Afrique francophone : la croissance peut-elle survivre au piège de l’informel ?
2026-02-12 11:09:00
Malgré une croissance macroéconomique soutenue au cours des deux dernières décennies, l’Afrique francophone demeure confrontée à une réalité structurelle persistante : la domination du secteur informel. Une dynamique qui interroge la capacité du continent à transformer sa croissance en véritable développement productif.
Entre 2000 et 2025, l’Afrique francophone a
enregistré une progression économique remarquable, avec un produit intérieur
brut multiplié par six. Pourtant, derrière cette performance macroéconomique,
la structure de l’emploi reste largement dominée par l’informel. Selon
l’Organisation internationale du travail (OIT), près de 90 % de la main-d’œuvre
active en Afrique subsaharienne évolue encore dans ce secteur.

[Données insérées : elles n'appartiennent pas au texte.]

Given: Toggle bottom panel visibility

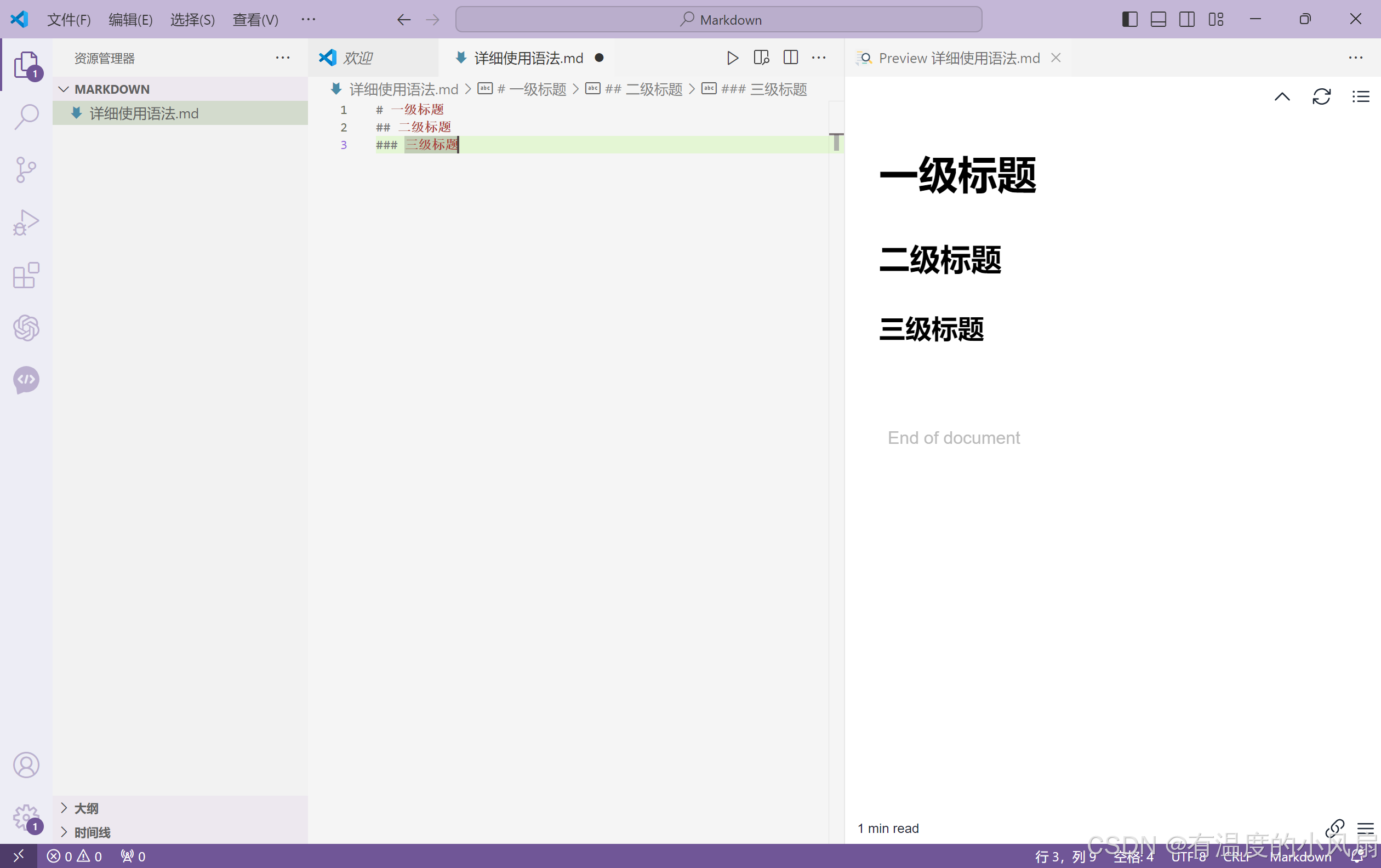Looking at the screenshot, I should click(1159, 20).
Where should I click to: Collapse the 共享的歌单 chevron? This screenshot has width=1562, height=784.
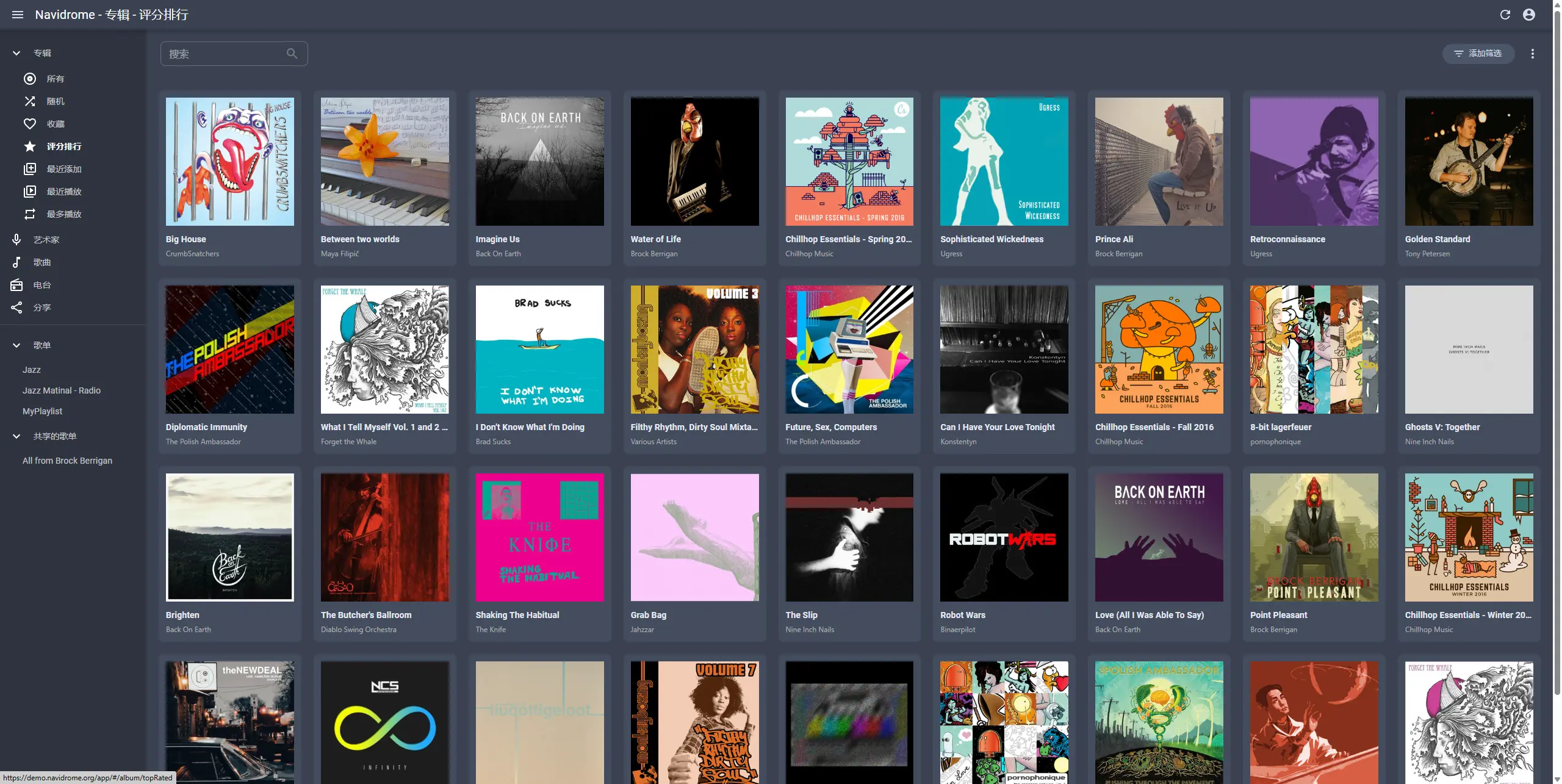[x=16, y=436]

Si cette réalité traduit une capacité
d’adaptation et une ingéniosité sociale indéniables, elle révèle également les
limites d’une économie de survie. La recherche de revenus immédiats,
caractéristique de l’informel de subsistance, empêche toute accumulation
significative de capital. Or, sans investissement productif, il ne peut y avoir
ni modernisation, ni transformation industrielle durable.

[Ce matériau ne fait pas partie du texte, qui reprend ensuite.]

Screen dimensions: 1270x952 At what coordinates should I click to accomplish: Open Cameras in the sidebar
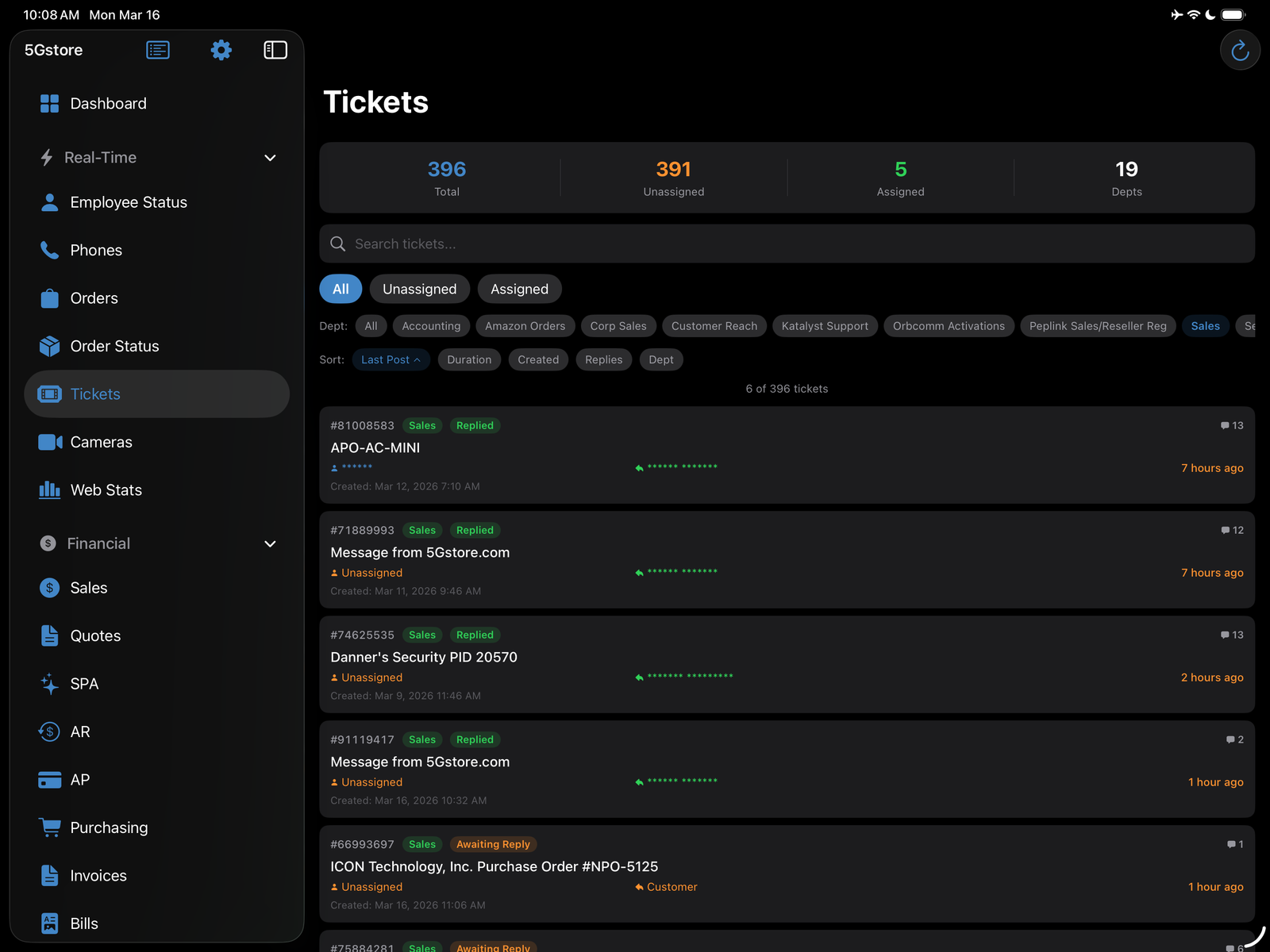(102, 442)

Cette dynamique se reflète dans la faible
contribution du secteur manufacturier. Alors que la part du secteur
manufacturier dans le PIB mondial avoisine 16 %, elle demeure inférieure à 10 %
en Afrique subsaharienne. Une situation qui illustre l’écart persistant entre
croissance économique et densification du tissu productif local.

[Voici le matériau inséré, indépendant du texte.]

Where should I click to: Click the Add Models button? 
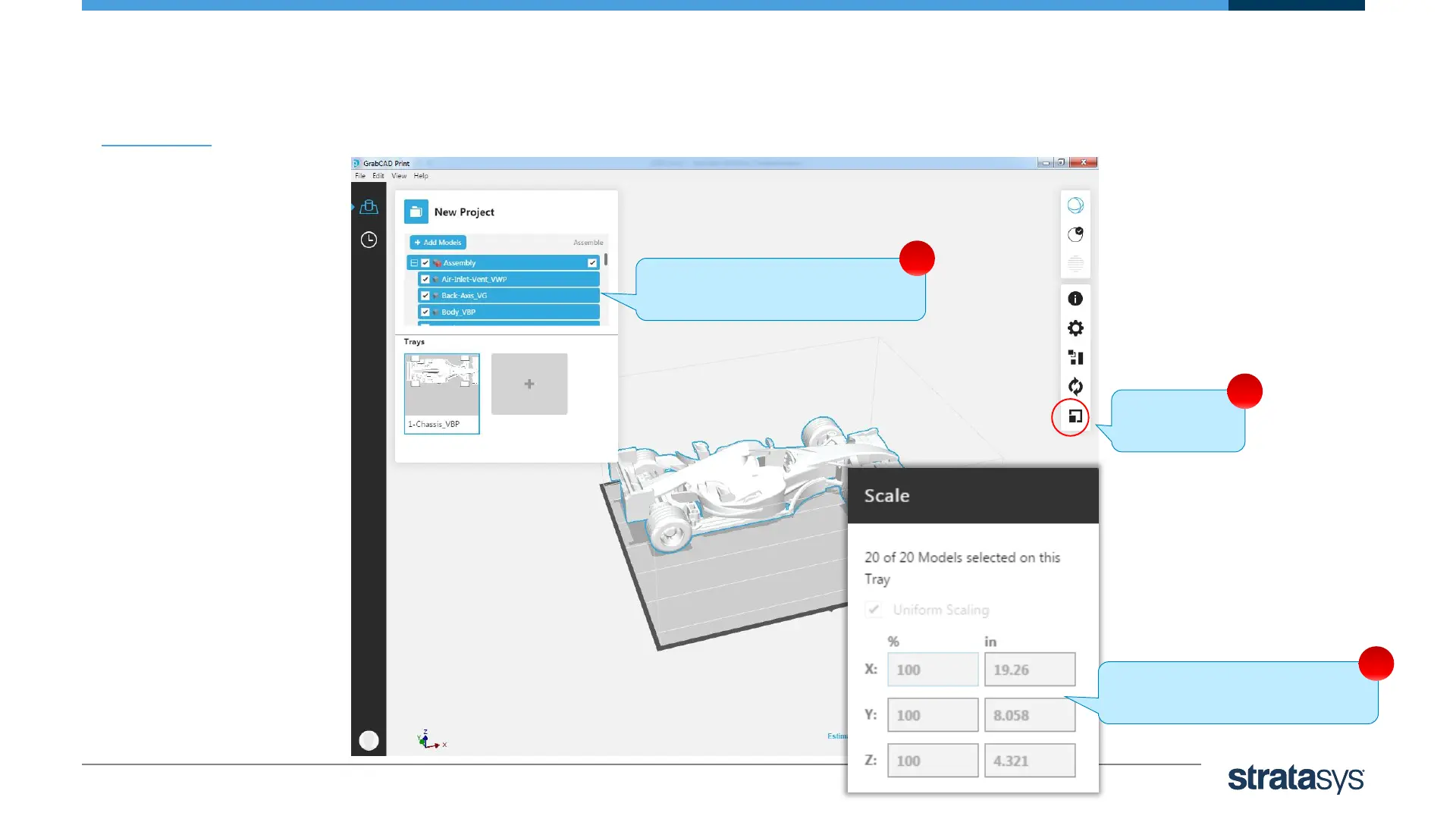coord(438,243)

L’économie de subsistance pose également la
question de la création et de la rétention de valeur. Le continent continue
d’importer massivement des biens qu’il pourrait produire localement, notamment
dans le secteur agroalimentaire. Cette dépendance entretient une dispersion des
marges et limite l’émergence d’unités de transformation capables de structurer
de véritables chaînes de valeur.
Enfin, l’informalité engendre un coût financier
considérable. L’absence de comptabilité certifiée et de structuration juridique
exclut de nombreux entrepreneurs du système bancaire. Dans un contexte où le
déficit de financement des PME africaines dépasse plusieurs centaines de
milliards de dollars, la formalisation apparaît moins comme une contrainte
administrative que comme une condition d’accès au capital productif.